Without the reparameterization technique, to obtain the gradient $\nabla_{\phi} \mathbb{E}_{q_{\phi}(z)}[f(z)]$, the standrad SGVB estimator uses the following property

\[\nabla_{\phi} \Bigl( \log q_{\phi}(z) f(z)\Bigr) = \nabla_{\phi} \Bigl( \log q_{\phi}(z) \Bigr) f(z) = \frac{\nabla_{\phi} q_{\phi}(z)}{q_{\phi}(z)} f(z)\]

Thus, the gradient of expected value $ f(z) $ can be estimated without explicitly differentiating the function, which is

\[\nabla_{\phi} \mathbb{E}_{q_{\phi}(z)}[f(z)] = \mathbb{E}_{q_{\phi}(z)}[f(z) \nabla_{\phi} \log q_{\phi}(z)]\]
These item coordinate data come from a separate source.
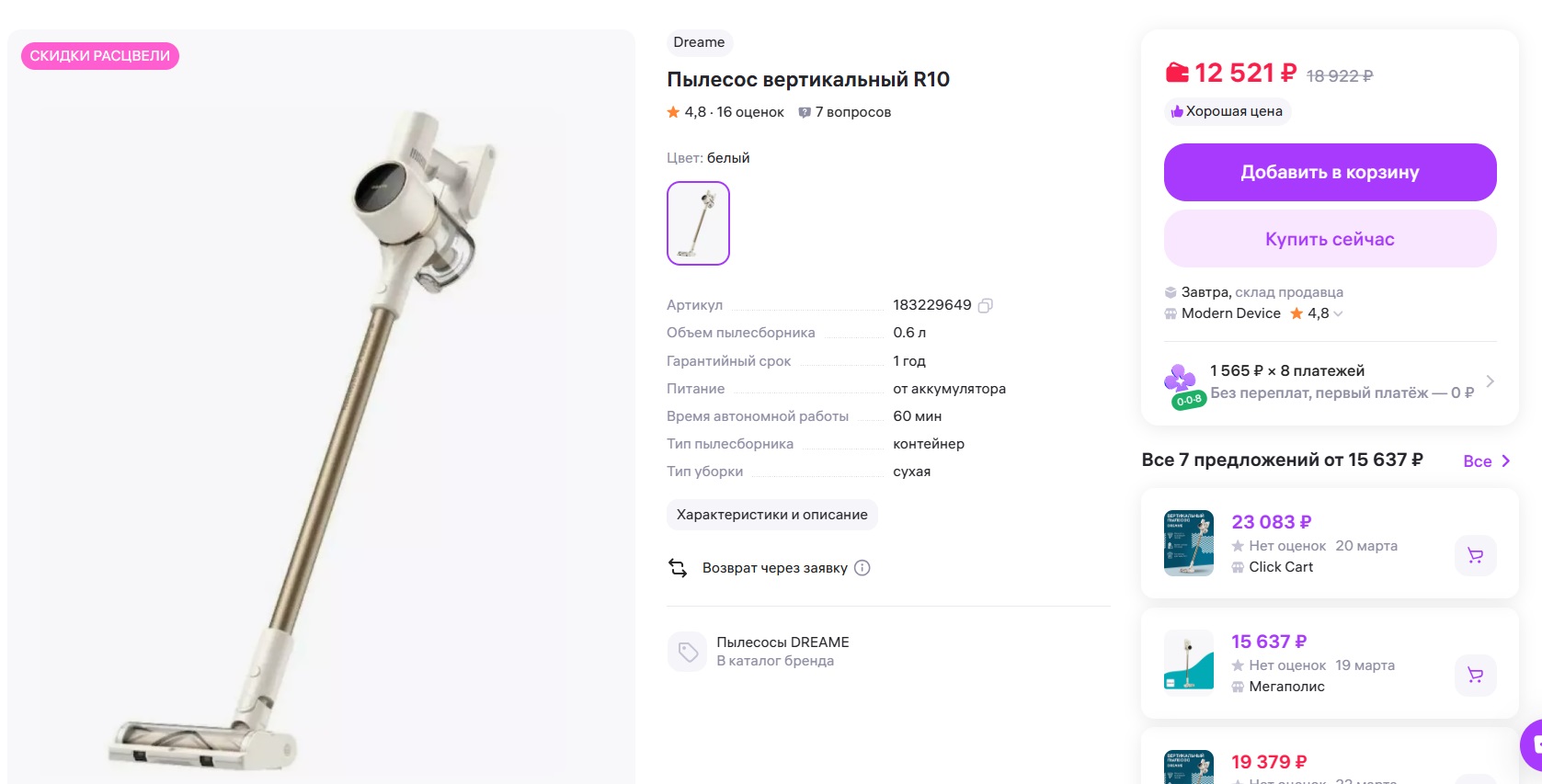
Task: Click the return arrows icon
Action: coord(678,568)
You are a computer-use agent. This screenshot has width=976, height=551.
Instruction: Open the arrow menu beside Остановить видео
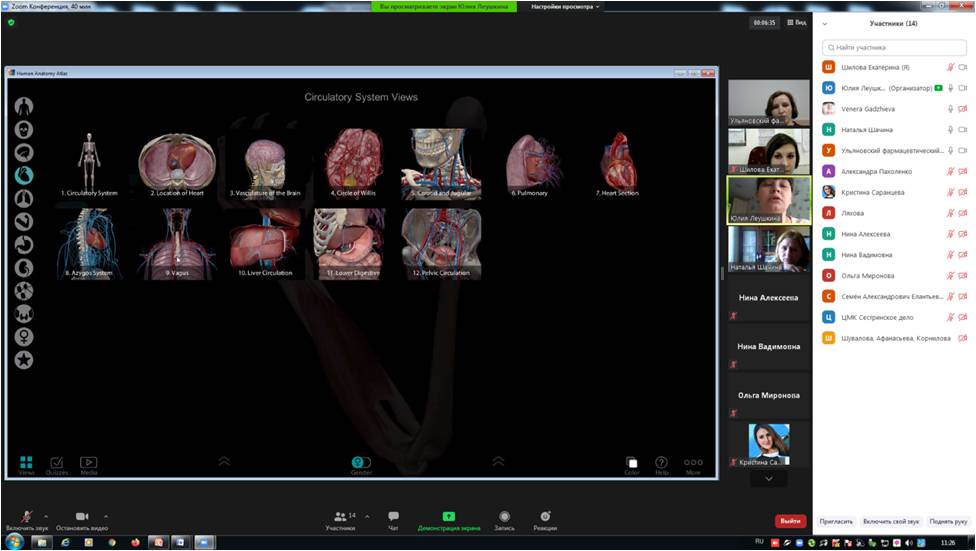tap(106, 516)
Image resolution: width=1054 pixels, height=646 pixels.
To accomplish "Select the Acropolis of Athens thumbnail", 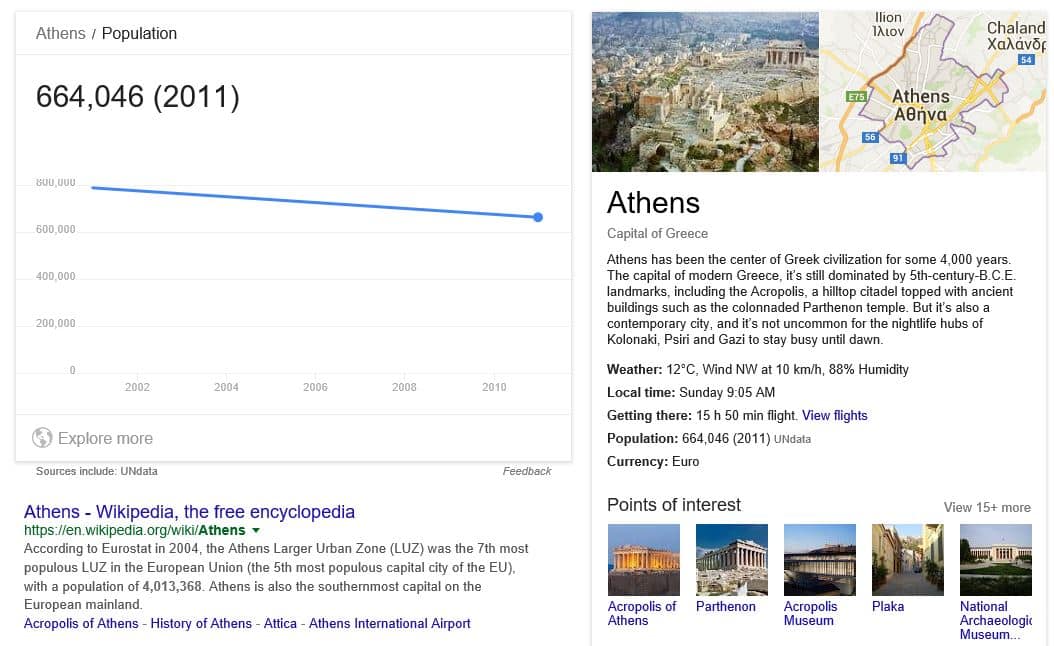I will 644,560.
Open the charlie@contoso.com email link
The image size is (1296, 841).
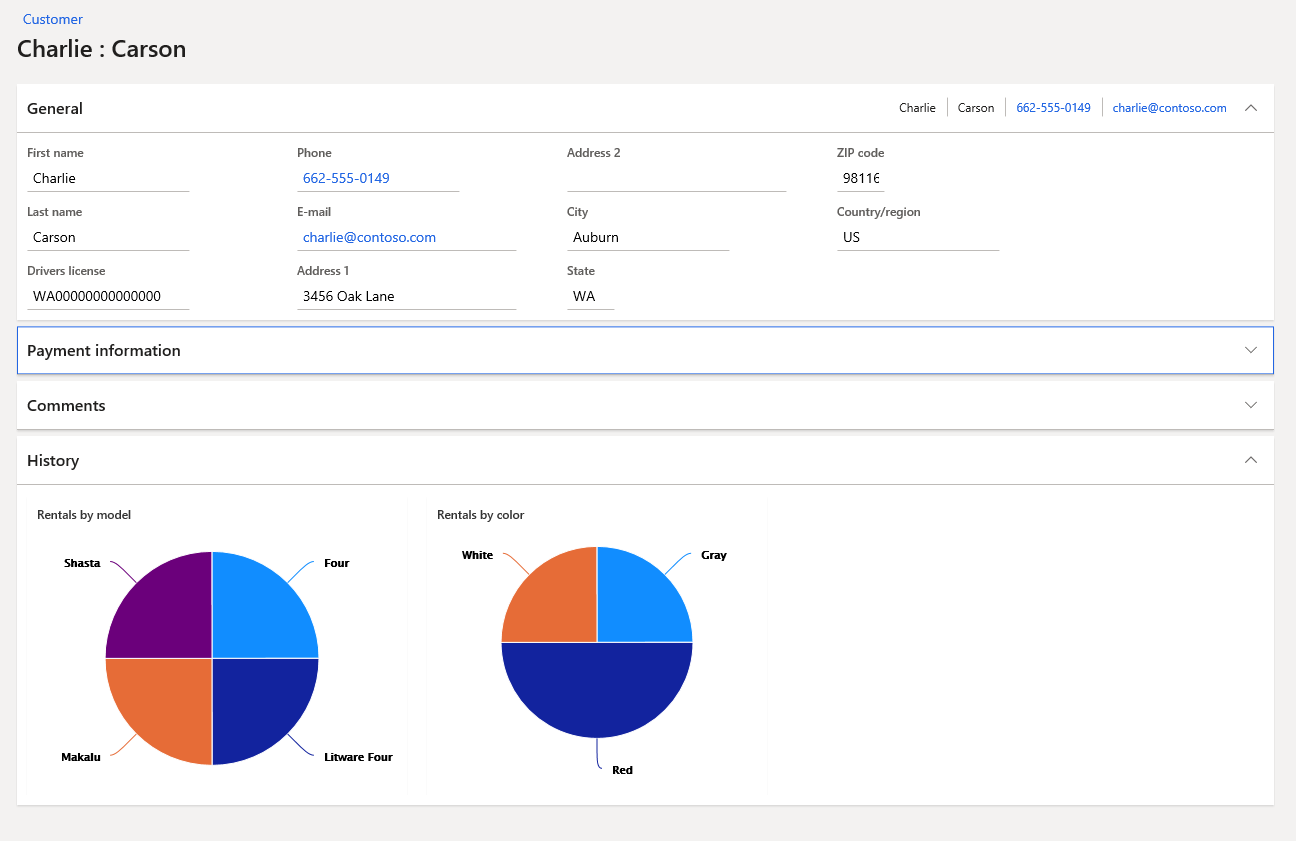point(1169,107)
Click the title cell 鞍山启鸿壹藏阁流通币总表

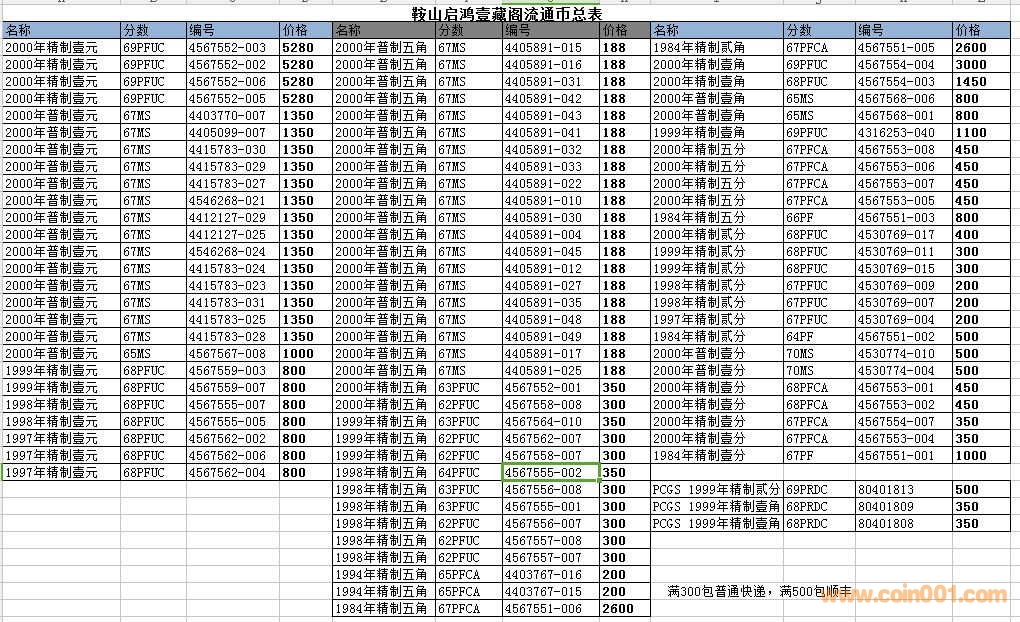507,13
4.2 Auto Encoding Variational Bayes (AEVB)

In the SGVB method, for each data sample $xi$, both of these two log likelihoods are affected by the randomness of latent variable $ z{i,l}$. To make the learning and inference more efficient, the ELBO can be rewritten as

\[\mathcal{L}_{ELBO}(\theta,\phi, x_i) = - D_{KL}(P(Z \vert x_i, \phi) \| P(Z, \theta)) + \mathbb{E}_{Z|x_i, \phi} \left[ \log P(x_i \vert Z, \theta) \right]\]

In my opinion, there are two key advantages in brought by AEVB method. First, the KL divergence can be calculated in closed-form for Gaussian distributions and the sampling variance only exists in the last term. Second, the distribution of latent variable is usually known as a prior (e.g. Gaussian for image generation), while the SGVB method doesn’t fully utilize this information. Similar to the SGVB method, a stochastic version of the AEVB formula can be approximated by

\[\begin{aligned} \mathcal{L}^B_{ELBO}(\theta,\phi, x_i) &= - D_{KL}(P(z \vert x_i, \phi) \| P(z, \theta)) + \frac{1}{L} \sum_{l=1}^L \left[ \log P(x_i \vert z_{i,l}, \theta) \right] \\ s.t. \;\;\; z_{i,l} &= g_{\phi}(x_i, \epsilon_{i,l}) \;\;\; \text{with} \;\;\; \epsilon_{i,l} \sim p(\epsilon), \end{aligned}\]

where the KL-divergence can be obtained by comparing the mean and variance estimate from the encoder network $\phi$ with the prior latent distribution.

5. Recap

This blog explores the problem of finding a model that optimally approximates the distribution of data samples, $\mathbf{X} = \{X_i\}_{i=1}^N$, specifically by maximizing the marginalized log-likelihood. To achieve this, we consider latent variable models, where unobserved variables are assumed to generate the data. We then discuss how Expectation-Maximization (EM) algorithms and Variational Bayes methods estimate these latent variables and model parameters under different settins.

Alt text

As illustrated in the figure, maximizing the marginalized probability requires statistical approximation of three key elements: 1) the model parameters, $\theta$; 2) the posterior distribution, $P(Z \vert X, \theta$; and 3) the distribution of the latent variable given model parameters, $P(Z, \theta) $.

In Gaussian Mixture Models (GMMs), estimating the posterior distribution (2) is relatively straightforward given the model parameters (1) and the distribution (3), enabling iterative optimization of (1) and (3). Variational Bayes methods, however, face challenges in estimating (2), necessitating an additional approximation. Stochastic Gradient Variational Bayes (SGVB) methods address this by jointly optimizing (1), (2), and (3) using Monte Carlo estimates of the Evidence Lower Bound (ELBO). Auto-encoding Variational Inference (AEVB) further reduces variance by imposing a constraint on (3), a technique widely employed in modern generative models.